Nick Krug/Journal-World Photo.Ada Emmett, scholarly communications librarian at Kansas University's Center for Digital Scholarship, is pictured on Tuesday, July 5, 2011. Emmett says the focus at the center is to digitize and make public collections of scholarly work authored and created by faculty and students.

The topic of Ada Emmett’s very first class in library science was scholarly communication reform — a branch of library work that has had a profound impact on the course of her life.

“I thought, ‘If this is what librarians do, then I want to be a librarian,'” she said.

This class was where she first learned of the unsettling trend in scholarly communications of work becoming increasingly less available.

A number of factors account for this trend, including mergers within the publishing industry, which lead to less competition and higher prices for the works. Publishing companies no longer view themselves as a way to communicate information but rather as a means to generate profits, she said.

“As scholarly information becomes commodified, access to it goes down,” said Emmett.

Increased prices for scholarly works coupled with declining budgets for universities has forced many libraries to drop journal subscriptions, further limiting access to information.

Last year, Kansas University paid $4 million in journal subscriptions.

“Knowledge belongs to society at large, and it is the quintessential public good,” said Marc Greenberg, chairman and professor in the Department of Slavic Languages and Literature, and a leading proponent of scholarship reform.

“Another way of thinking about it is this way: We all subsidize research (the advancement of knowledge) in various ways — through taxes, tuition or donations to private foundations that foster research,” Greenberg said. “Why should the public be charged again to access a scholarly article?”

It was also in her first library science class where Emmett learned about the role librarians could have in reforming the system.

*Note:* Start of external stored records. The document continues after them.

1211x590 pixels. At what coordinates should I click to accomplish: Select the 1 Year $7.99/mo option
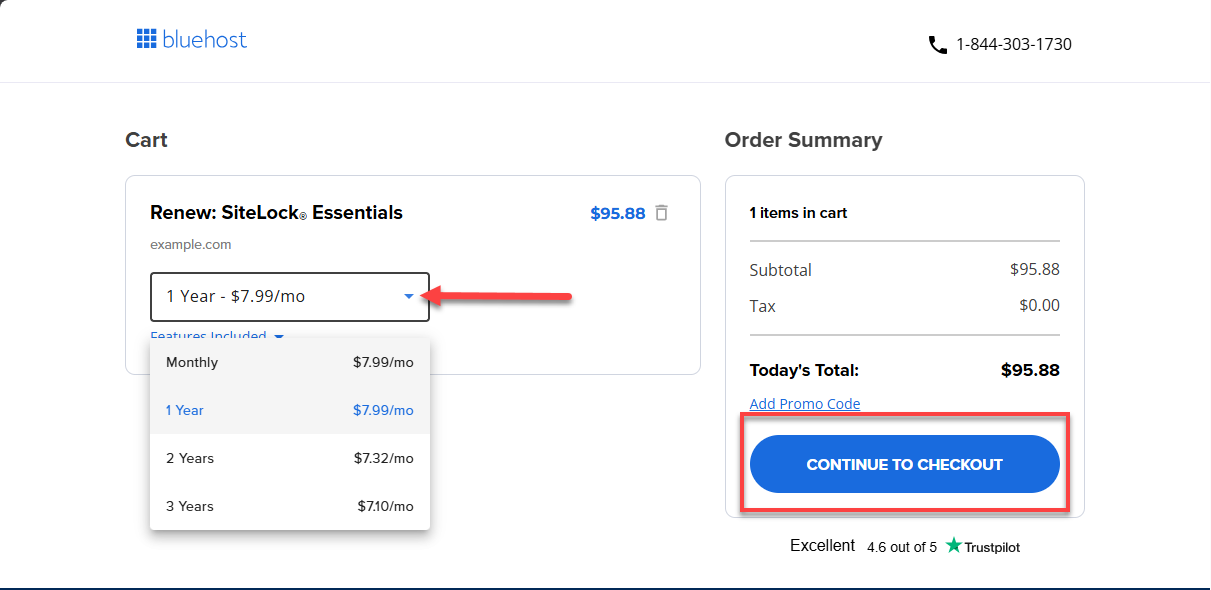(x=290, y=410)
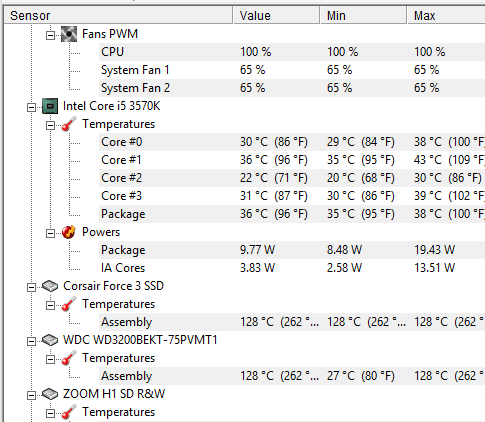Click the Min column header
This screenshot has height=422, width=485.
(x=363, y=16)
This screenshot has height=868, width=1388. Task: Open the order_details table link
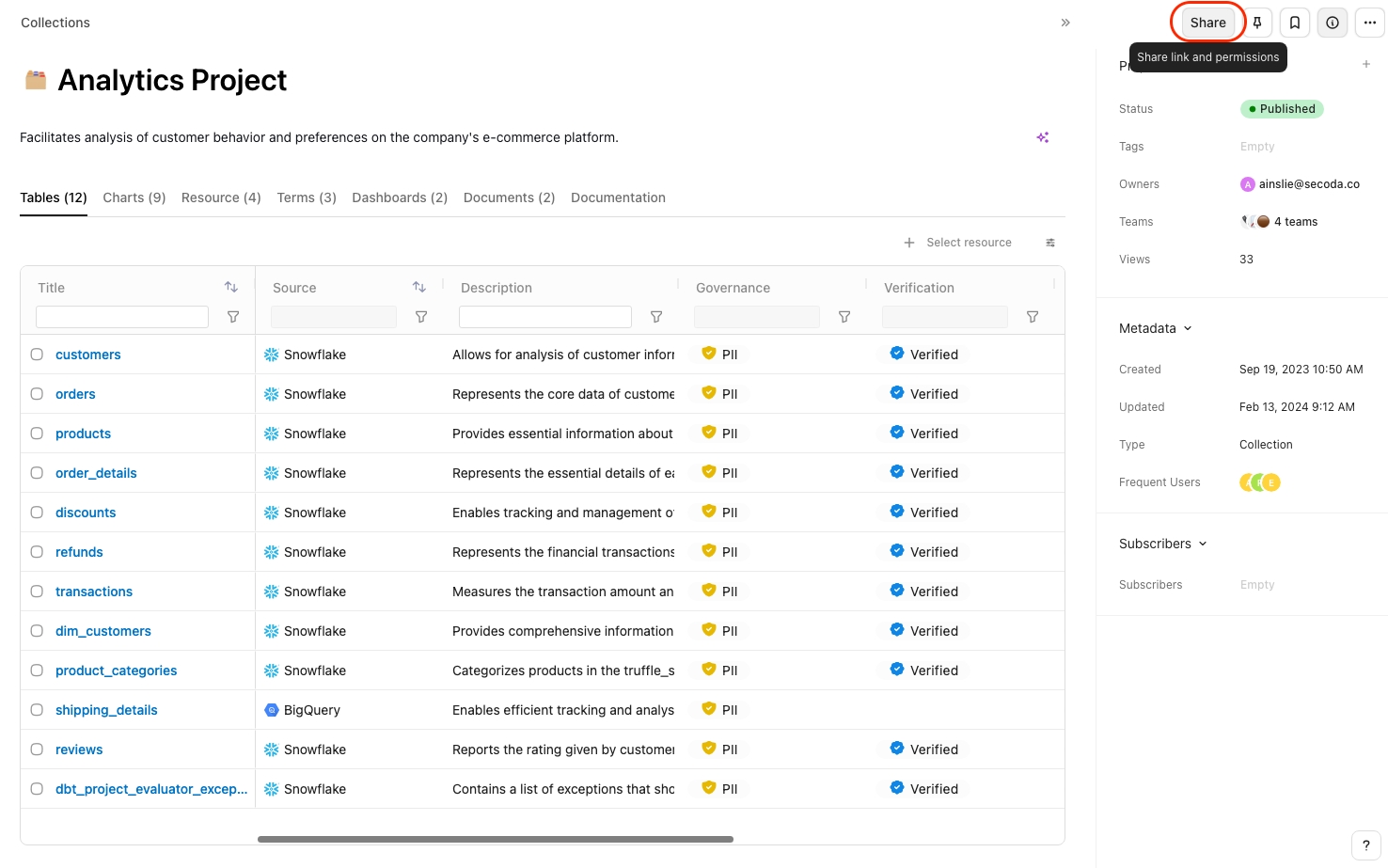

“For me it is a question of social justice,” said Emmett, noting that scholars rarely get paid by the publishers either for the articles, or to review and edit the works.

Her interest in reforming scholarly communication led her to seek a master’s degree in library science at the University of Washington. After graduation, she accepted a position as a science librarian at KU.

Although her current position at the Center for Digital Scholarship did not exist when she arrived in Lawrence, Emmett knew the university was heading in the right direction under David Shulenburger, who began working to reform the way scholarship was disseminated during his tenure as provost at KU.

In 2003, Shulenburger began planning a digital repository where university scholars could publish their work. In 2005, KU ScholarWorks was launched, where digital copies of articles and works produced by KU professors are available to anyone with access to the Internet for free.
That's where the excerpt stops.